Task details => Copy the blog post about being out from "Again I say..." up to and including "to church etc...", substituting "angle" for "perspective".

-- Begin Text provided --

Monday, January 09, 2006

Thoughts on being 100% "Out"...

I am out of the closet.

That is a broad statement that can be acurate and also not acurate based on who you are around and who you are talking to. I mean, my parents know, my siblings know (even though I haven't told some of them I know that they know), all of my co-workers all know in both jobs that I have here and in NY, and all of my friends that I see on a regular basis all know.

Again I say... I am out.


I then need to look at it from another perspective.

My Grandparents don't know that I am out. I think that maybe my parents have told them but I have never and so that just leaves them to live in denial and at family gatherings push for their little idea of what a good home life should be. i.e. I should get married and go back to church etc...

Some of my friends don't know that I am Gay. Like my friend that I just told you about in the Dipstick post, she doesn't have any clue that I am out.

-- End Text provided --
-- Begin Entries provided --

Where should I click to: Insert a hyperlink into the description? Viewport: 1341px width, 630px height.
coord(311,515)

-- End Entries provided --
-- Begin Entries provided --

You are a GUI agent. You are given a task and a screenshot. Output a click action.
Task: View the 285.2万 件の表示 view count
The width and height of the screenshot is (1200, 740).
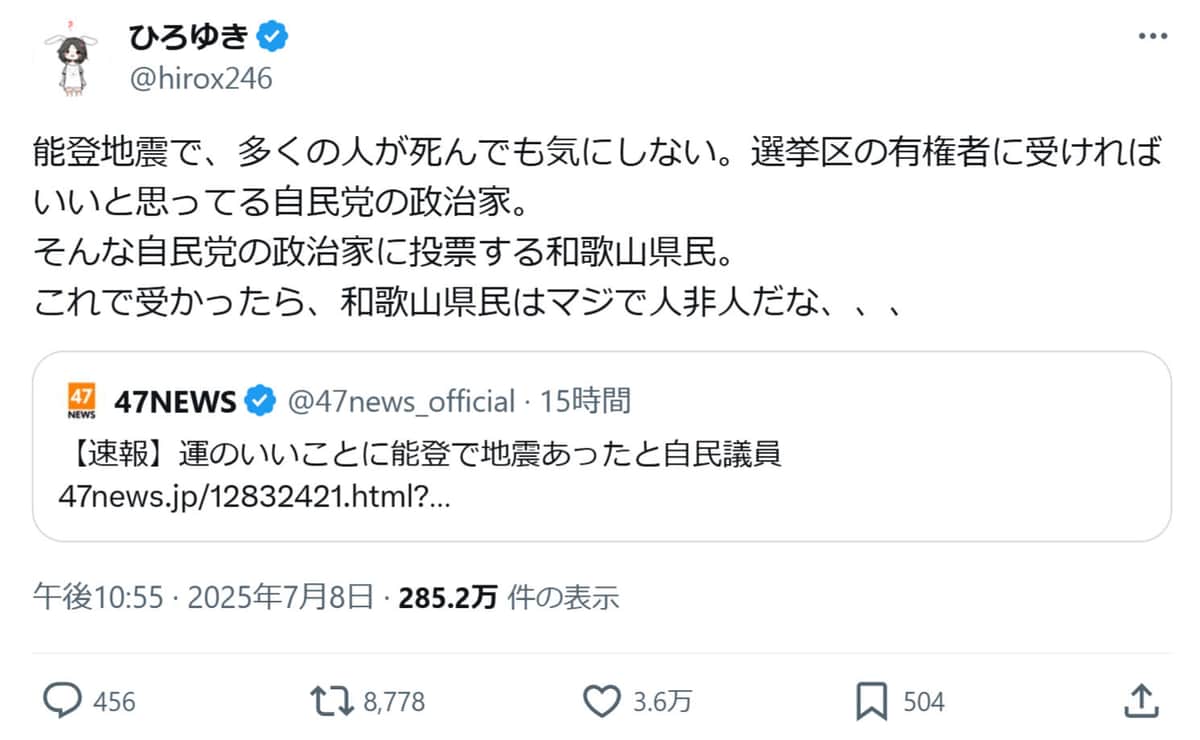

-- End Entries provided --
-- Begin Entries provided --

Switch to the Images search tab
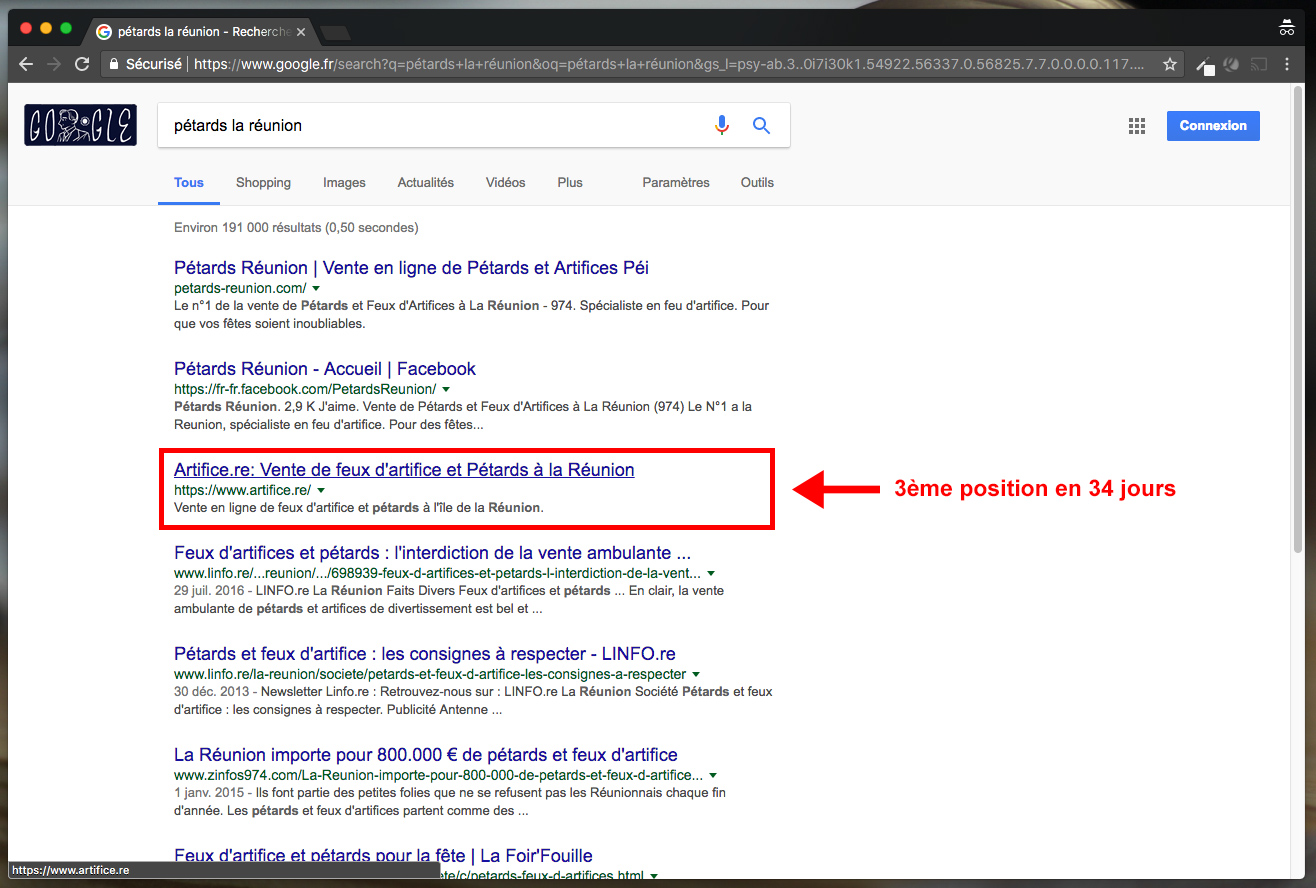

-- End Entries provided --

Final result =>
Again I say... I am out.


I then need to look at it from another angle.

My Grandparents don't know that I am out. I think that maybe my parents have told them but I have never and so that just leaves them to live in denial and at family gatherings push for their little idea of what a good home life should be. i.e. I should get married and go back to church etc...